#### [Assigned task]
All lines below containing the string "slide" are to be copied.

(Stored records)
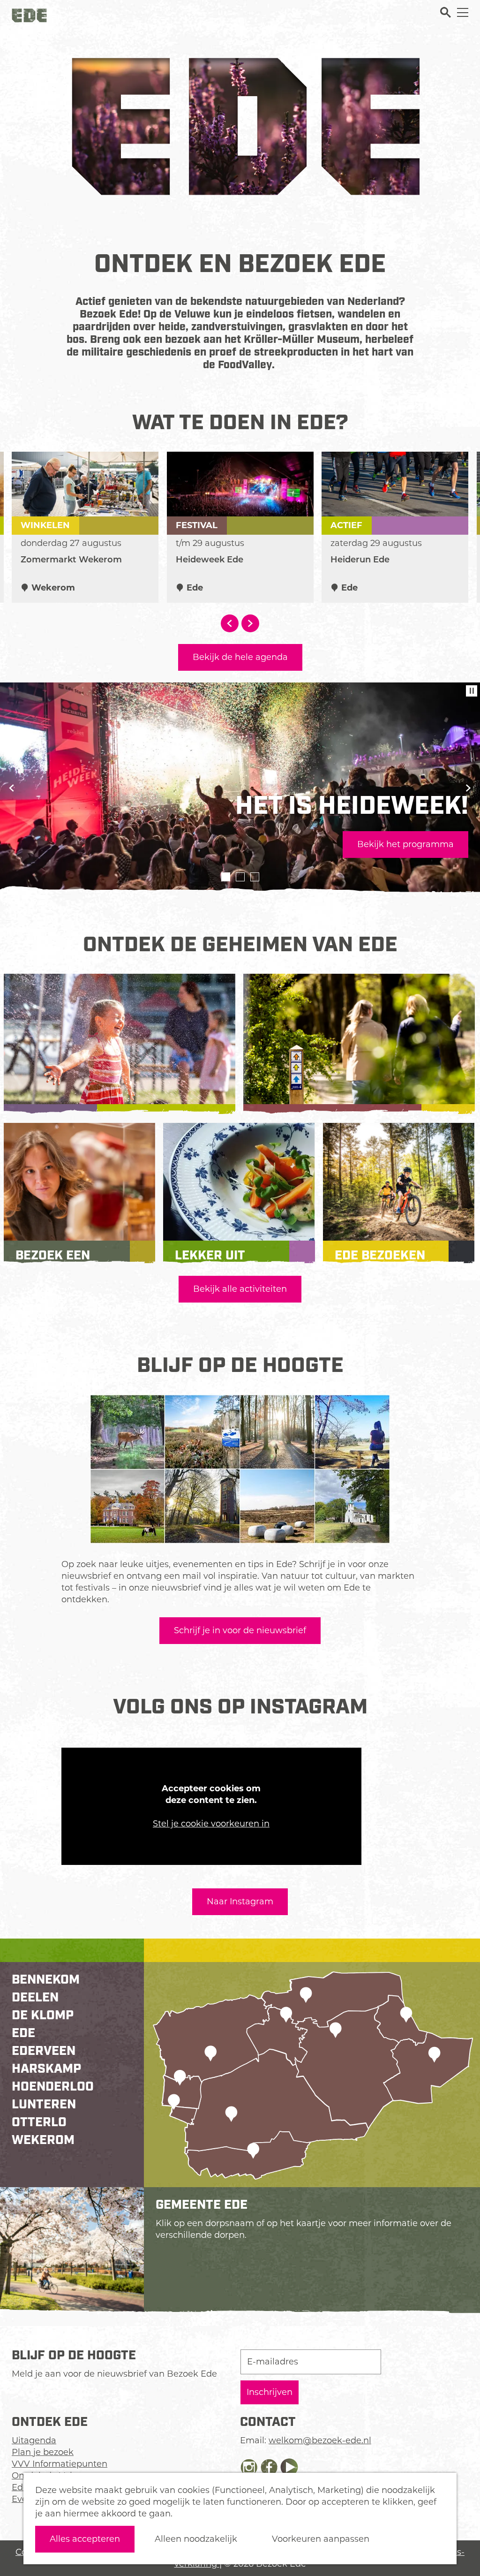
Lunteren (44, 2106)
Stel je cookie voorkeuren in (211, 1823)
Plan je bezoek (43, 2452)
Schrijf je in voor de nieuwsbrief (240, 1630)
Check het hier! (58, 844)
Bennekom (46, 1981)
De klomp (43, 2016)
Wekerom (43, 2141)
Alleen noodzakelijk (196, 2539)
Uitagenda (34, 2440)
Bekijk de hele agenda (240, 657)
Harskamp (46, 2070)
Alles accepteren (85, 2539)
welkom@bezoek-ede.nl (320, 2440)
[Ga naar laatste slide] (230, 623)
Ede (23, 2034)
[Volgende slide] (250, 623)
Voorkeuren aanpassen (320, 2539)
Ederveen (43, 2052)
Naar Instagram (240, 1901)
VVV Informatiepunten (59, 2464)
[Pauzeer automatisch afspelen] (471, 691)
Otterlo (39, 2123)
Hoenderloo (53, 2088)
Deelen (35, 1999)
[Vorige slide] (12, 788)
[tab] (225, 876)
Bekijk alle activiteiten (240, 1289)
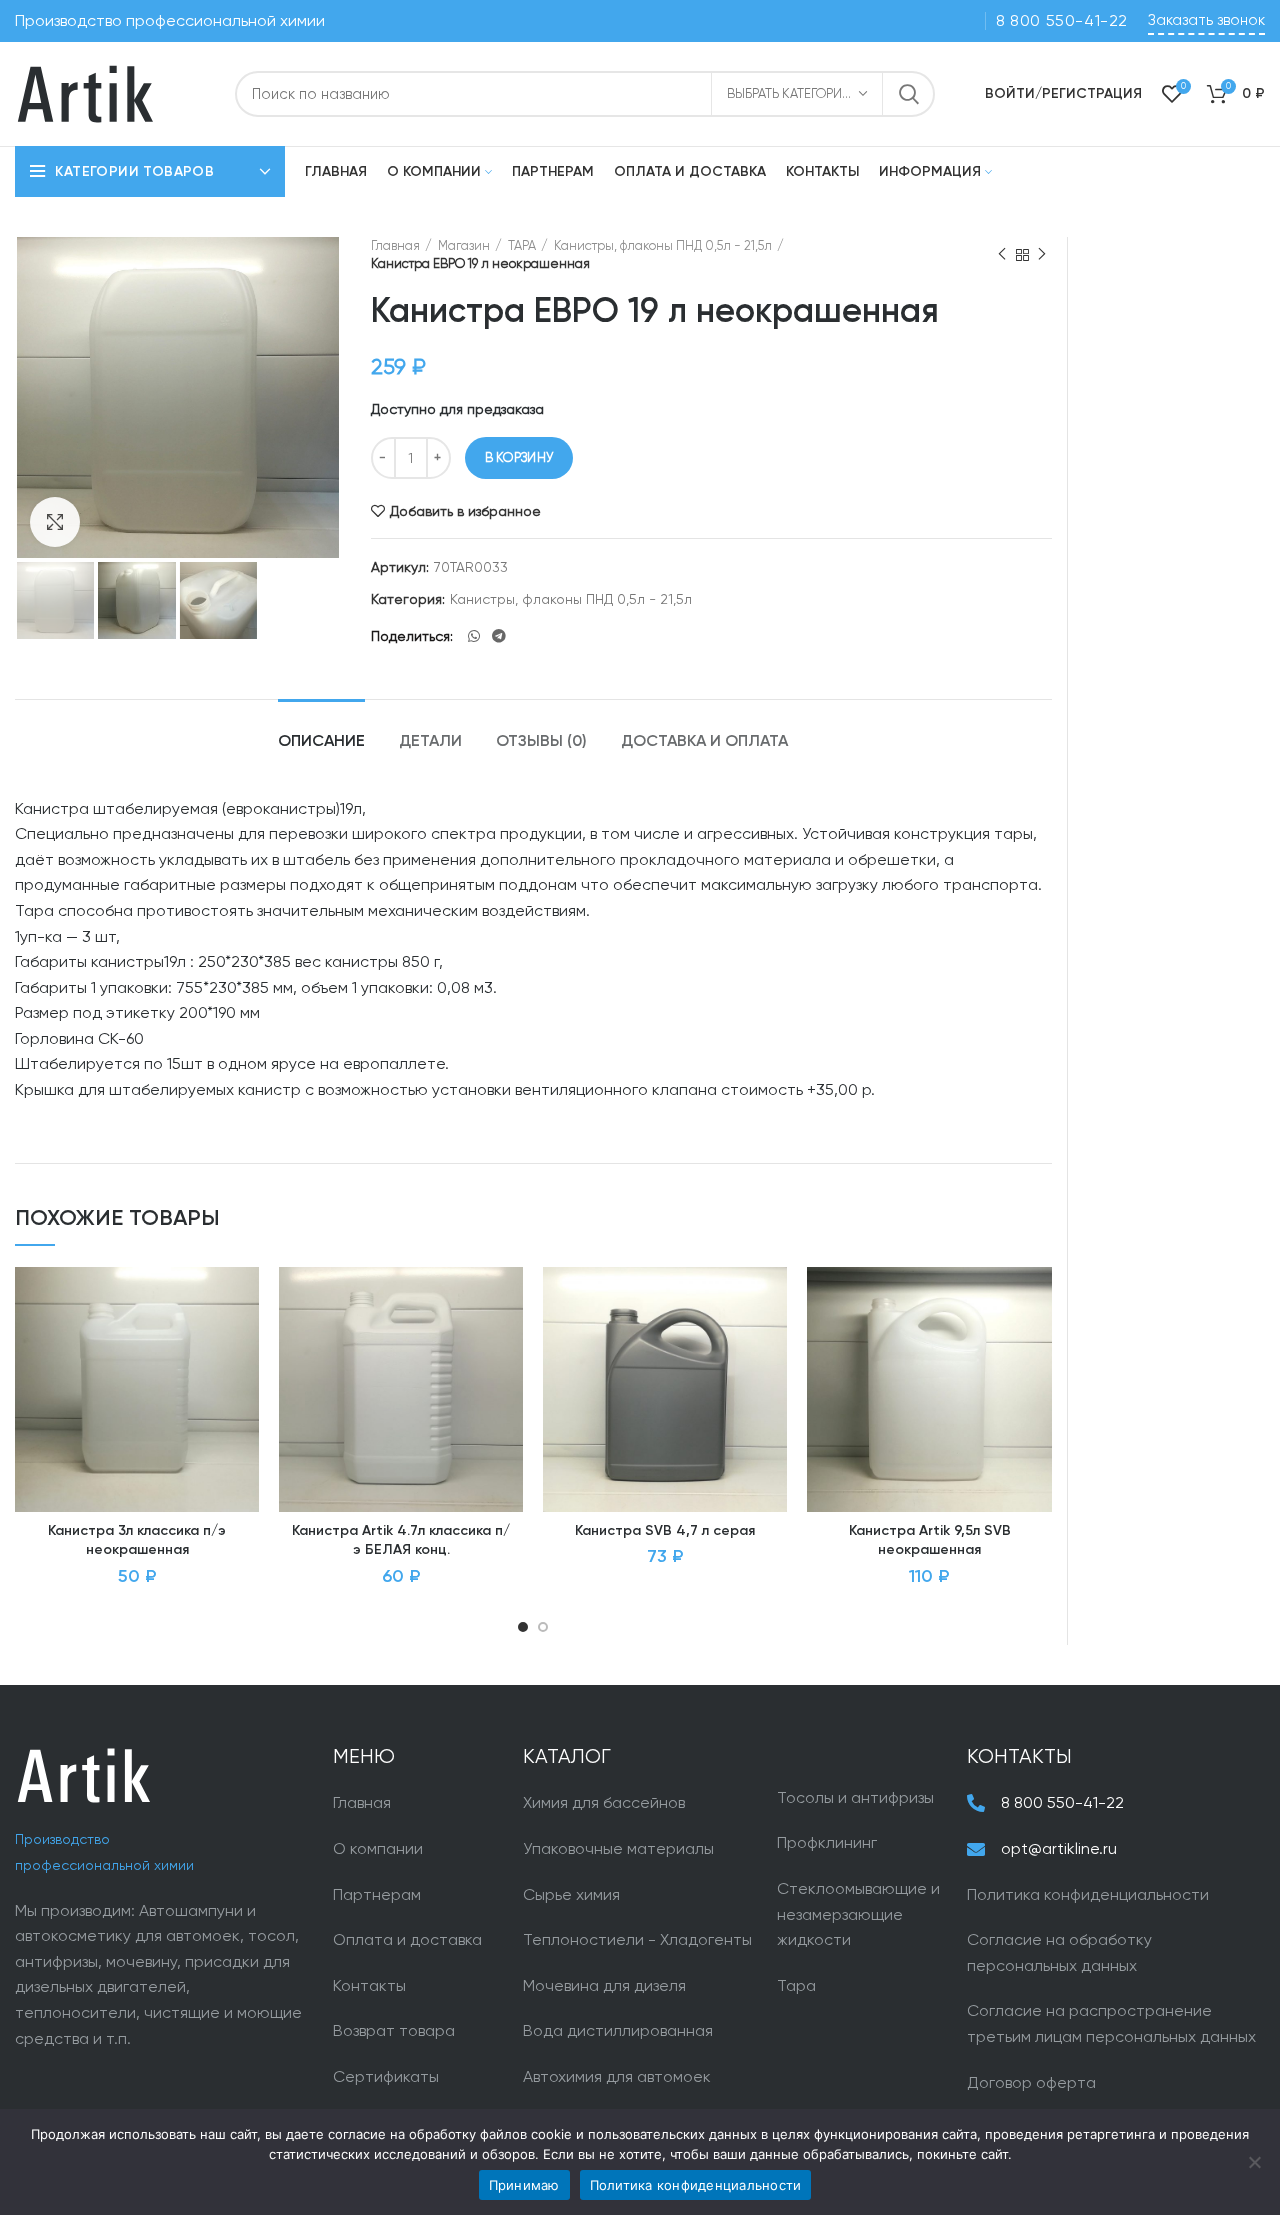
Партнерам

#### [Result of this exercise]
[Ga naar laatste slide] (230, 623)
[Volgende slide] (250, 623)
[Vorige slide] (12, 788)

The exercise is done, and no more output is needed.